“Look at the significance of chapter five of Frankenstein to the novel as a whole. Focus on the relevance and effect of writer’s use of language to describe setting, character and what it shows about social and historical context.” “This is the reason why mothers are more devoted to their children than fathers: it is that they suffer more in giving them birth and are more certain that they are their own.” – Aristotle, Greek Philosopher “The sooner you treat your son as a man, the sooner he will be one.” – John Dryden, British poet, dramatist and critic.

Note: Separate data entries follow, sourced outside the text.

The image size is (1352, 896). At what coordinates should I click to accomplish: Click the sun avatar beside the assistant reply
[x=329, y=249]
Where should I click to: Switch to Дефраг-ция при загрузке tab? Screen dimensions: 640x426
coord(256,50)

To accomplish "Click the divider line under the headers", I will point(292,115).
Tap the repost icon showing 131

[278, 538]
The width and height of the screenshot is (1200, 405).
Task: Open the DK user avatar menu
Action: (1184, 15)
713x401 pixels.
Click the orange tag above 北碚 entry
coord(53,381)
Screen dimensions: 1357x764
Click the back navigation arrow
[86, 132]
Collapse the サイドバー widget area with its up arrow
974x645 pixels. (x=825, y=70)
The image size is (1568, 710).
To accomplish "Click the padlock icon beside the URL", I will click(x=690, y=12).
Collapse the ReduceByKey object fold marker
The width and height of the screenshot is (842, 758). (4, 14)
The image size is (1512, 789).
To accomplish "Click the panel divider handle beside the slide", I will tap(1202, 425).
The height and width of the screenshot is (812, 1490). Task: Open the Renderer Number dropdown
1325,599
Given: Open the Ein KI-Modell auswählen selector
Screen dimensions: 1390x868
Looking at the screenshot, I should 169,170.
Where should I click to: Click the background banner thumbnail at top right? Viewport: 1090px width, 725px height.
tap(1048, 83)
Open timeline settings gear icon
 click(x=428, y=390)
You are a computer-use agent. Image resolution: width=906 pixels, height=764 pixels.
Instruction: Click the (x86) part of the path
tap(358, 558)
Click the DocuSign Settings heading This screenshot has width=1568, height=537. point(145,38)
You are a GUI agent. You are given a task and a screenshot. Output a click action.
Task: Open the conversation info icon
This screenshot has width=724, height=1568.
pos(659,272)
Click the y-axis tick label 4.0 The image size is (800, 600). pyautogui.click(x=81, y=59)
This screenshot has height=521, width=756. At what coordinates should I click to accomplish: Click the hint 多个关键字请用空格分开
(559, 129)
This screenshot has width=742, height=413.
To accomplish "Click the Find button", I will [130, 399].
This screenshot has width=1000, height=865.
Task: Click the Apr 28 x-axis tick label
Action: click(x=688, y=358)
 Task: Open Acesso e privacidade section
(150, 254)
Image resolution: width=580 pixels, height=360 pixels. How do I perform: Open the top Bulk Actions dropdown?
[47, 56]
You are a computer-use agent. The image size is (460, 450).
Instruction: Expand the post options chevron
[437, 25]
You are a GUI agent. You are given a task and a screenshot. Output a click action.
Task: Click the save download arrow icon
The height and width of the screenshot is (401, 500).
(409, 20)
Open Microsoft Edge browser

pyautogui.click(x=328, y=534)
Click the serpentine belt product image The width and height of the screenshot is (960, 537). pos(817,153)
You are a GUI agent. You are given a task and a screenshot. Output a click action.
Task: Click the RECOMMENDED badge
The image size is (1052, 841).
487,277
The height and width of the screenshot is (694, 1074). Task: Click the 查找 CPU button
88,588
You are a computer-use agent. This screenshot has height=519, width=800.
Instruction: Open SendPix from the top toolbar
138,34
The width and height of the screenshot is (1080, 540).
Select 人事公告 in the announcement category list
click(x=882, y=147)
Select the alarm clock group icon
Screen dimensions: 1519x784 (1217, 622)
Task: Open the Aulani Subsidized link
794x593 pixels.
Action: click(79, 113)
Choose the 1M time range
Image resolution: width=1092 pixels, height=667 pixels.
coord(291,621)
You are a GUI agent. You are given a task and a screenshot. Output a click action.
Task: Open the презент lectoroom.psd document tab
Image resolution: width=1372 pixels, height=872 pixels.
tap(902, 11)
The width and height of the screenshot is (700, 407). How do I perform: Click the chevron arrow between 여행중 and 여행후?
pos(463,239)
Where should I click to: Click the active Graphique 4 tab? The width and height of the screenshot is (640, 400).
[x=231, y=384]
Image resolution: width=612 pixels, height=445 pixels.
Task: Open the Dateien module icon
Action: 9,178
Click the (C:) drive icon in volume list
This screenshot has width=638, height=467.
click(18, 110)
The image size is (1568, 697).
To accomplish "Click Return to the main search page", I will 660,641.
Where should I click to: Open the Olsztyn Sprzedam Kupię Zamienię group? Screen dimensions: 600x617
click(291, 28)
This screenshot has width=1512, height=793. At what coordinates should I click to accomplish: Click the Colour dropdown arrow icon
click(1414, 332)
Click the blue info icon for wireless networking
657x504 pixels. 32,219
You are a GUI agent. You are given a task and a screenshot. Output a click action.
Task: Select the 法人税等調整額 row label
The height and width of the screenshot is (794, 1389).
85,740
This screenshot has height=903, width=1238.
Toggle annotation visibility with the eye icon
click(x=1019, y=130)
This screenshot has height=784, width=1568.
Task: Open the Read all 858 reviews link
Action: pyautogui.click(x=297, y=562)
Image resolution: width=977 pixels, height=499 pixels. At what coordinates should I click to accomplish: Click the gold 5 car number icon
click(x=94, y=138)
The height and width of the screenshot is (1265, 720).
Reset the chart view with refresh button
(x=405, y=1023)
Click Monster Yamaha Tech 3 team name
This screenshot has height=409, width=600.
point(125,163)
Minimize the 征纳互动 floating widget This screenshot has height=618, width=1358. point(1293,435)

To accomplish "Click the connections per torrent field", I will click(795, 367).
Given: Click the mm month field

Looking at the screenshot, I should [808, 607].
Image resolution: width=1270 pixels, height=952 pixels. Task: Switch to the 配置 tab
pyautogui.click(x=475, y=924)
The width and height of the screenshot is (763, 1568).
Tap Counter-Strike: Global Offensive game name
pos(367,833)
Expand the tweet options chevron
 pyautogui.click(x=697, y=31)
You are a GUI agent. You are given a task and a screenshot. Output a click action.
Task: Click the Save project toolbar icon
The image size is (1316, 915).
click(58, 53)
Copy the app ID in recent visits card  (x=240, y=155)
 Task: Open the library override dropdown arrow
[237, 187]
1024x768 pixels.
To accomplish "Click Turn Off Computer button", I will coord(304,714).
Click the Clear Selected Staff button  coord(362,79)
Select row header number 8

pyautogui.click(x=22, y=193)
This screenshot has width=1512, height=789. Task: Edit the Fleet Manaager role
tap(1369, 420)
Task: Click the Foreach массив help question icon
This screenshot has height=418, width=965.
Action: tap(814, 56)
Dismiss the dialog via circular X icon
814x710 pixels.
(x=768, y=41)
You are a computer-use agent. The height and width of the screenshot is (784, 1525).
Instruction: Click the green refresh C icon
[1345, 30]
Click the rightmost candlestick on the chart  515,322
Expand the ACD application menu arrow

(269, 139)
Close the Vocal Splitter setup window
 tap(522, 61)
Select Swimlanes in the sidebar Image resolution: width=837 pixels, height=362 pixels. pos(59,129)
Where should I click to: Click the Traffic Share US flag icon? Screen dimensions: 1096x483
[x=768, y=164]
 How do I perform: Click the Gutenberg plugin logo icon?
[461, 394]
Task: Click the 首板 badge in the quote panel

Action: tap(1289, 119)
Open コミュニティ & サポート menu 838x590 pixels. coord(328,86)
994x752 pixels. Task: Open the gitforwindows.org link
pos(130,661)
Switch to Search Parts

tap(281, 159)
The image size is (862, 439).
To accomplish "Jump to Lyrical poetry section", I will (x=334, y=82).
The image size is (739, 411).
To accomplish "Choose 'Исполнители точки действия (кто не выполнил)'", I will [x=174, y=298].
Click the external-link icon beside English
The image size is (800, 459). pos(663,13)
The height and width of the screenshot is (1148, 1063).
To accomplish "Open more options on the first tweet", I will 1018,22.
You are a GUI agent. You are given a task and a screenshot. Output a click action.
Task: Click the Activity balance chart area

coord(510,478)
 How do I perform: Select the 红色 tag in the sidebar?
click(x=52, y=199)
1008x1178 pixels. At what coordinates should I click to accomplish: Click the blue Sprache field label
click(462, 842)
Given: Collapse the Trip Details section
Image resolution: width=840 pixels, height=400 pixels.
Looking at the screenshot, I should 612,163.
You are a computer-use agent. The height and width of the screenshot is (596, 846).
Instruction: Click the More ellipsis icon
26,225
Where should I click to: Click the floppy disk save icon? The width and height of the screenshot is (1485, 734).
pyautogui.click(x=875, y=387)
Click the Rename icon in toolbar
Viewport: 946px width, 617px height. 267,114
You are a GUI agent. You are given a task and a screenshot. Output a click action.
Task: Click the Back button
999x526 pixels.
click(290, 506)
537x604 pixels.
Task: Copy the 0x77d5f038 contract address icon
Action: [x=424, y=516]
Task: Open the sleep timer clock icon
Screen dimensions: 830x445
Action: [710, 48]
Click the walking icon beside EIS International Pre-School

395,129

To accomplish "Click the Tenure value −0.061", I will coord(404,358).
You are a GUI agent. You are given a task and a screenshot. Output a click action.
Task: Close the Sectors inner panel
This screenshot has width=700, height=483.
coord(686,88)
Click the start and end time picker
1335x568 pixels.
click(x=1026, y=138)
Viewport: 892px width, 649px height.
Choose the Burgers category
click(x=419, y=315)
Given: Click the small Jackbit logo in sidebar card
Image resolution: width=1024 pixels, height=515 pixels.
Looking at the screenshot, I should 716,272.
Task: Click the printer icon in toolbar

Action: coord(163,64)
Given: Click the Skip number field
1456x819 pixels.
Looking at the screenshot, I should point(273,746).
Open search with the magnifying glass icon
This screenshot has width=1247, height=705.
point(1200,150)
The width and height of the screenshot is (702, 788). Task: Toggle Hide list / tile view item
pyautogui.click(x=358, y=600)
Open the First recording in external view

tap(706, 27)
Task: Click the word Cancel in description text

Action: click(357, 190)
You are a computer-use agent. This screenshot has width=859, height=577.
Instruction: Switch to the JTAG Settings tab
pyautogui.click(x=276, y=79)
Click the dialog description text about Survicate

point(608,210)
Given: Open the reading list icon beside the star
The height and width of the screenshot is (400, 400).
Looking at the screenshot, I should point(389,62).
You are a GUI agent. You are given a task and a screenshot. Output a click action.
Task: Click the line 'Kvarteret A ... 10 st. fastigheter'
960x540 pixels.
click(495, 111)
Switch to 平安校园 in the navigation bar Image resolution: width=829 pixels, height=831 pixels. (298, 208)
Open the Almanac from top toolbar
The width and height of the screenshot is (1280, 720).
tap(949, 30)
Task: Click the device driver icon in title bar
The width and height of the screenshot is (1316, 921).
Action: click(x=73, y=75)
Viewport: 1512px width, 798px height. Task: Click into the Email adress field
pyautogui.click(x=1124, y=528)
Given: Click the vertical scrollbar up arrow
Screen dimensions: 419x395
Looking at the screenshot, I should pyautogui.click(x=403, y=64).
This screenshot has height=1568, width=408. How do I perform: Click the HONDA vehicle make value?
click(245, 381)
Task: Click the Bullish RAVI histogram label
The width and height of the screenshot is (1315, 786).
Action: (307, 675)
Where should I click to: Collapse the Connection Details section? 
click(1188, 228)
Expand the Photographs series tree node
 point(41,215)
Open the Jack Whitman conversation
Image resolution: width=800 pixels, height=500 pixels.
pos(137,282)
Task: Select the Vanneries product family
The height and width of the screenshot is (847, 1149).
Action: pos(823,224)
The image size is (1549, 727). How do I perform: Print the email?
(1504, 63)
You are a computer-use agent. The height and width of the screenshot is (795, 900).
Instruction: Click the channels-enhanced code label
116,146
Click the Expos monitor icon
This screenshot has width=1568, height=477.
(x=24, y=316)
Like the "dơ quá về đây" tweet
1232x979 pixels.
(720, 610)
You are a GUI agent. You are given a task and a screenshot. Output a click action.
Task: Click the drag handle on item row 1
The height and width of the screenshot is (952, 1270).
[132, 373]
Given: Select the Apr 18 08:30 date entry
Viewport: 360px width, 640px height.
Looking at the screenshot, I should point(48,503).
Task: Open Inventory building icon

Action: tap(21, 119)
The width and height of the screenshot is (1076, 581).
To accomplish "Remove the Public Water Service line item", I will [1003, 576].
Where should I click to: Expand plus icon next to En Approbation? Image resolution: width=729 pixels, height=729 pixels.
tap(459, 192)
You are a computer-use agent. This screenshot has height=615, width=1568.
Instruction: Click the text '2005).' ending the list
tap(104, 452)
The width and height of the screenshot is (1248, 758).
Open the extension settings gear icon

Never judge a book by its cover. Doing so puts you in danger of jumping to huge conclusions about something before you’ve even gave it a chance. Frankenstein is a prestigious gothic horror story written by British, 19th Century novelist Mary Shelley. It tells the enthralling tale of Dr. Victor Frankenstein, a scientist consumed by his need to find a way to preserve life, as he succeeds in creating an immortal, super strong creature using different attributes of corpses. Shelley wrote the novel when she was around the age of 19, after envisioning the story when her and husband, Percy Shelley, spent the summer with Lord Byron and friends near Geneva, Switzerland.
According to Shelley, “it proved a wet, ungenial summer” and so the insistent rain confined them to the house most days. Due to lack of entertainment, the company amused themselves by sitting around a log fire in Lord Byron’s villa, reading German ghost stories, which prompted Byron to suggest they each try their hand at writing their own supernatural tale. Shortly afterwards, in a waking nightmare in which she saw “the pale student of unhallowed arts kneeling beside the thing he had put together”, Mary conceived the idea for Frankenstein; she began writing what she assumed would be a short story. However, with encouragement from husband, Percy, she expanded this into her first and most celebrated novel of all her work. It was first published in 1818.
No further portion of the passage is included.